The Biden administration has requested the US Supreme Court review Florida and Texas laws restricting how social media companies like Facebook moderate the content users post on their platforms.

In briefs filed on Monday, the US solicitor general urged the court to take up a pair of lawsuits led by the tech trade group NetChoice. Both Florida and Texas passed laws making it illegal for large social platforms to suspend or punish users, citing long-standing allegations that major platforms are biased against conservatives.
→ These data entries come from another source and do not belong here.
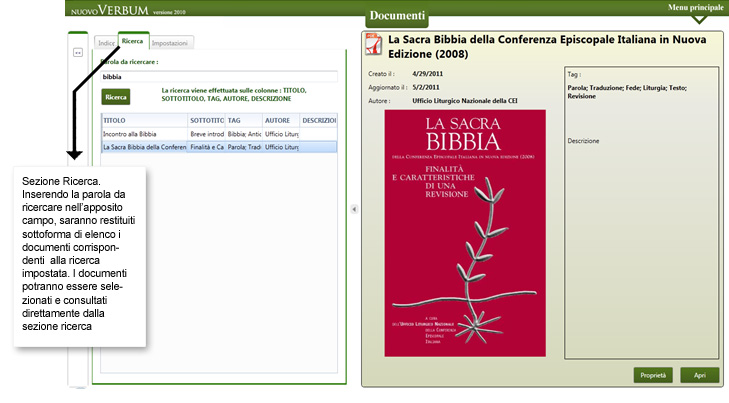Switch to the Indice tab

pos(105,43)
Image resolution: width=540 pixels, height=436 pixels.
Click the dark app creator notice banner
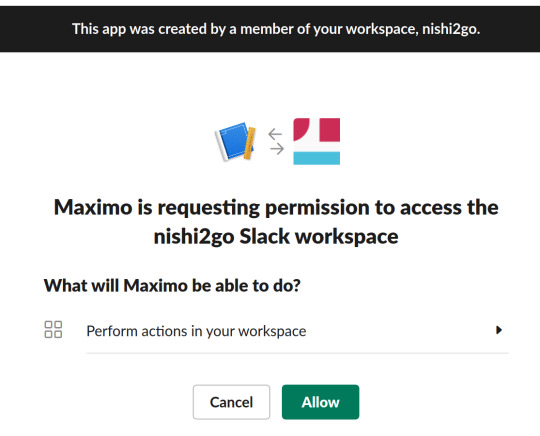(270, 29)
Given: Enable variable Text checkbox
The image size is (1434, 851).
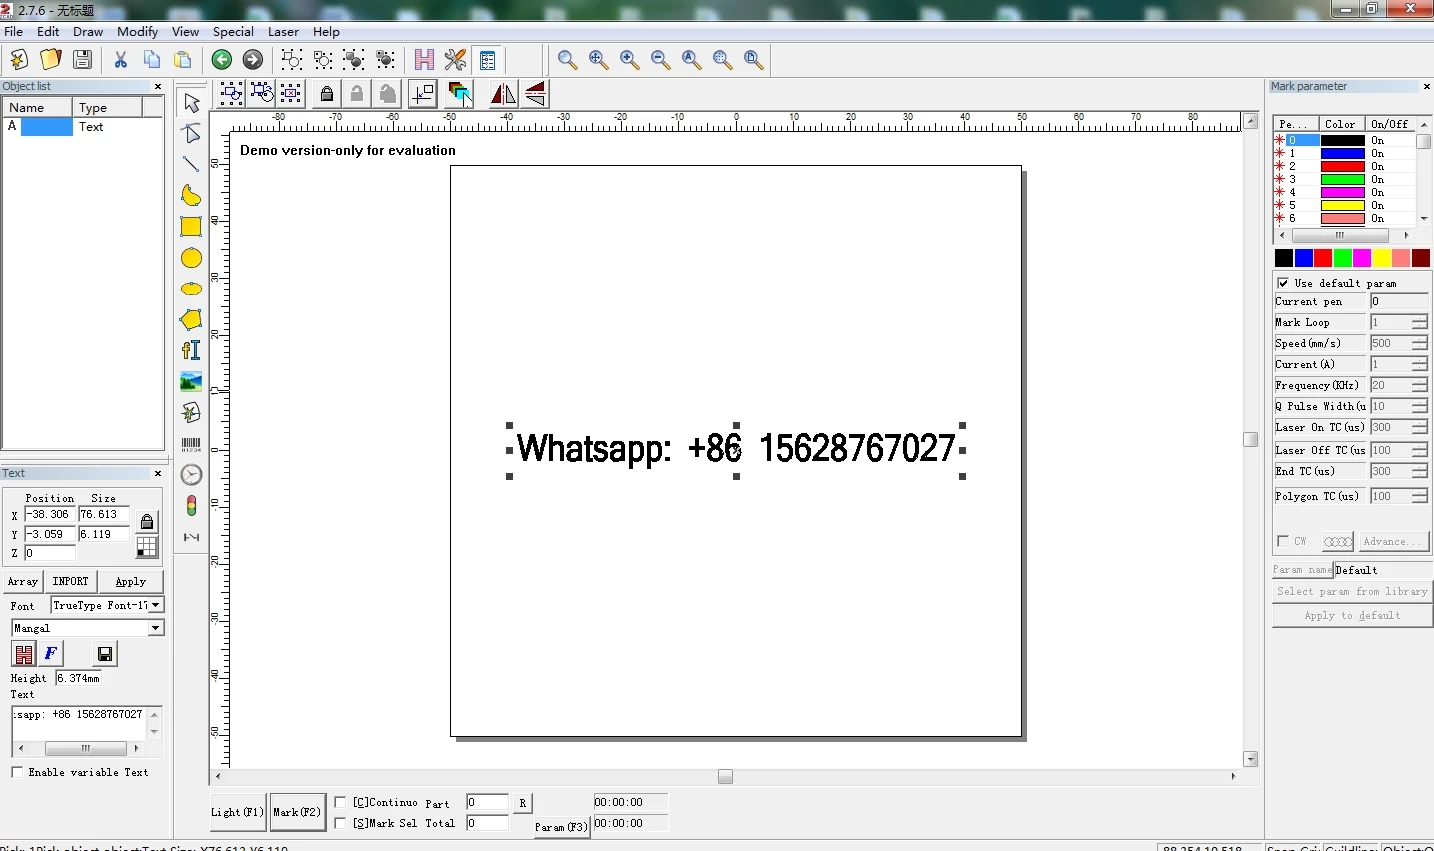Looking at the screenshot, I should (x=17, y=772).
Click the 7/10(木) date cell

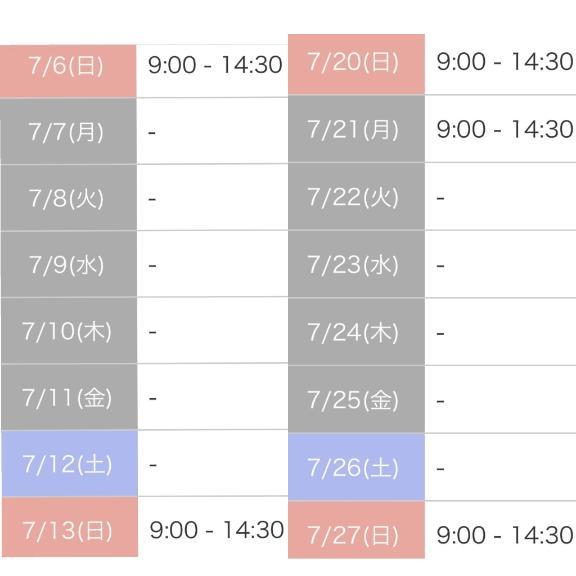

A series of temporary injunctions have left the future of these laws in limbo, and Monday’s briefs add new pressure on the Supreme Court to resolve the suits. 
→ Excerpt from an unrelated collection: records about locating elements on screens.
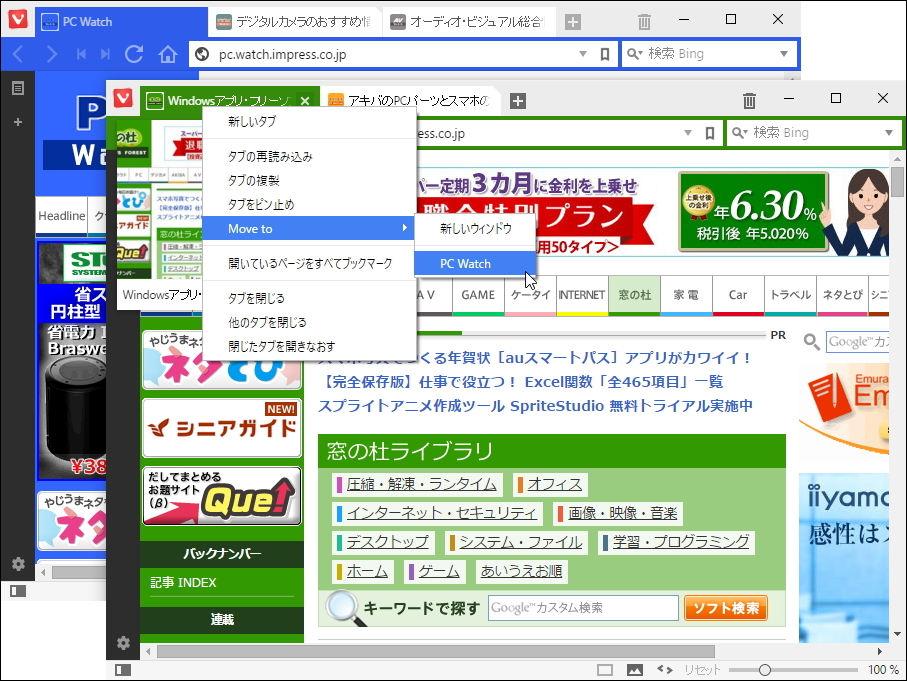Reload the page with the refresh icon
The image size is (907, 681).
tap(134, 56)
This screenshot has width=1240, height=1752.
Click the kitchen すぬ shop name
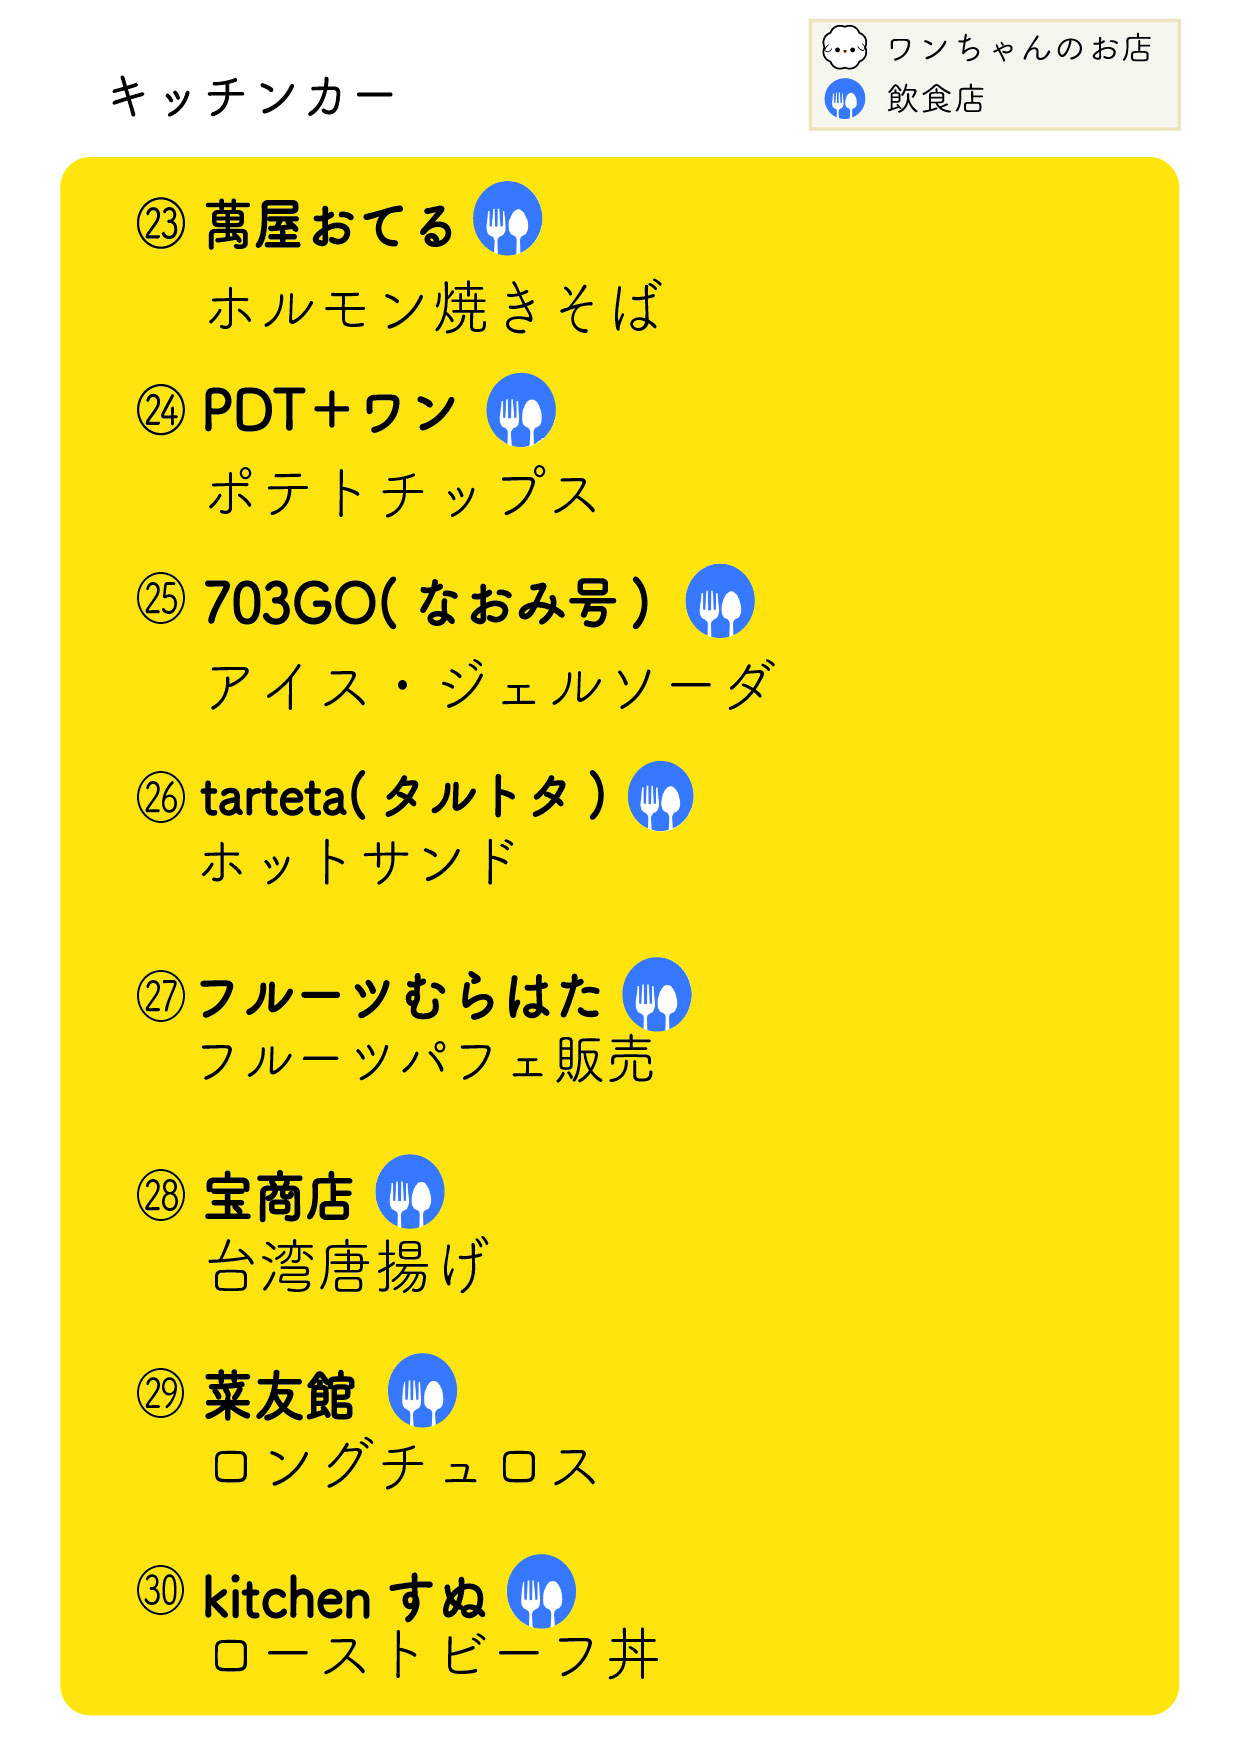pyautogui.click(x=344, y=1597)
“The platforms’ content-moderation activities are protected by the First Amendment”

“The platforms’ content-moderation activities are protected by the First Amendment, and the content-moderation and individualized-explanation requirements impermissibly burden those protected activities,” the briefs read. “The Court should not, however, take up NetChoice’s separate contentions that the laws’ general-disclosure provisions violate the First Amendment and that the laws were motivated by viewpoint discrimination.” That means it will not support overturning a Florida court decision that allows transparency-focused portions of the rules to stand.

“The Solicitor General’s brief underscores that both Texas and Florida’s laws are unconstitutional and that the Court should review our cases,” Chris Marchese, director of litigation at NetChoice, said in a statement Monday. “We urge the Court to strike down Texas and Florida’s laws and reaffirm that the Constitution prohibits the government from controlling online speech.”

The administration’s briefs argue that a platform’s decision to moderate content is protected under the First Amendment. 

“Indeed, given the torrent of content created on the platforms, one of their central functions is to make choices about which content will be displayed to which users, in which form and which order,” the briefs read. “The act of culling and curating the content that users see is inherently expressive, even if the speech that is collected is almost wholly provided by users.”

It’s likely that the Supreme Court will take up at least one of these cases.